Ascent of Zinalrothorn in 1972

 

Zinalrothorn seemed a logical follow-on in 1972 to Matterhorn and Rimpfischhorn from the two preceding seasons. It is a popular mountain with nice varied climbing, slightly more advanced than my previous targets. Although not as majestic as the Matterhorn, it has its own character with a sharp needle-like peak, and with great views of the surrounding mountains. Zinalrothorn lies to the west of Zermatt and east of the Val d'Anniviers valley with the village of Zinal - hence its name. (Link to map.)

Zinalrothorn, Matterhorn, Obergabelhorn

Zinalrothorn is the pointed peak just left of the Matterhorn. This is one of the postcards I sent home from Zermatt.

Copyright Deriaz Baulmes.

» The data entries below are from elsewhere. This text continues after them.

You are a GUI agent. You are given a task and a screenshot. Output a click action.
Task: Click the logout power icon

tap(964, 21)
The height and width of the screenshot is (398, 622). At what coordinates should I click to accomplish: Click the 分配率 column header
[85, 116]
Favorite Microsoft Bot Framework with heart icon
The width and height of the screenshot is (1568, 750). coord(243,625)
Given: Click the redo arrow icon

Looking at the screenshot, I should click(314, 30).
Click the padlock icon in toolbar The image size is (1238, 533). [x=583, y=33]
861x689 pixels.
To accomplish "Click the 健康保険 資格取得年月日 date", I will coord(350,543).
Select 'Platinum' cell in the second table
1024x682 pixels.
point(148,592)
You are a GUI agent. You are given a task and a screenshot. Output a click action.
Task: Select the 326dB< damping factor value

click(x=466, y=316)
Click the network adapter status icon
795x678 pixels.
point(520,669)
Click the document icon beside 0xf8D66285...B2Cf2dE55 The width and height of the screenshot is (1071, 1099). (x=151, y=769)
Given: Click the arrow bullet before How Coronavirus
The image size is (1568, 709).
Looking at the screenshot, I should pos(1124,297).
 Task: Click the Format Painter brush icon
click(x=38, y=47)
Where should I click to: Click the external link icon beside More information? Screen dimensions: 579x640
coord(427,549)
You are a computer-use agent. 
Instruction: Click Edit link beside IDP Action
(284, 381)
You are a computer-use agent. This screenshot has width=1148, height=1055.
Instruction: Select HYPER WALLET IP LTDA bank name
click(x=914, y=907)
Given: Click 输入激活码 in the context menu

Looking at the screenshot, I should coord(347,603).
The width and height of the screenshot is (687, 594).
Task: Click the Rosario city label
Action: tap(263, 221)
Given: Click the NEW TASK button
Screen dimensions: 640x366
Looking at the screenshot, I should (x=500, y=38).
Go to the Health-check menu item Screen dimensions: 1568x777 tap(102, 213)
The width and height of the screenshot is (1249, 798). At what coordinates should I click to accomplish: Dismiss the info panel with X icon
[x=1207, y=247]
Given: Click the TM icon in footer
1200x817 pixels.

Reproduced with permission..

Just as in the previous year, I spent a week in Saas-Fee for acclimatization. This time, I explored the right side of the Saas valley, i. e. the eastern side, including a walk on the "Höhenweg" at about 2000 m down the valley to Gspon. From there, I descended to Stalden by cable car and went back to Saas-Fee in the post bus.

Trail to Gspon.
The trail to Gspon passes the typical Valais buildings made of larchtree wood.

Other excursions took me to Plattjen and to the slopes directly above Saas-Fee:

Chamois.
Wild chamois crossing the path.
Goats above Saas-Fee.

After a week, I relocated to Zermatt where I spent a few days before my parents and my brother Erik arrived. Erik had just moved to Zürich with his Swiss wife, and my parents had come to visit them. They now took the opportunity to visit me in Zermatt. As a veteran of four seasons, I proudly took them to the Gornergrat, to Schwarzsee, and - in the case of my mother - as far as the Hörnli hut.

Breithorn, Kleinmatterhorn
My parents took the train to Rotenboden and walked from there to Gornergrat. The mountains are Breithorn and Klein-Matterhorn.
Monte Rosa
My father and I on the Gornergrat in front of Monte Rosa.
My parents admiring the Matterhorn from Schwarzsee.

My mother "climbing the Matterhorn" on her way to the Hörnli hut.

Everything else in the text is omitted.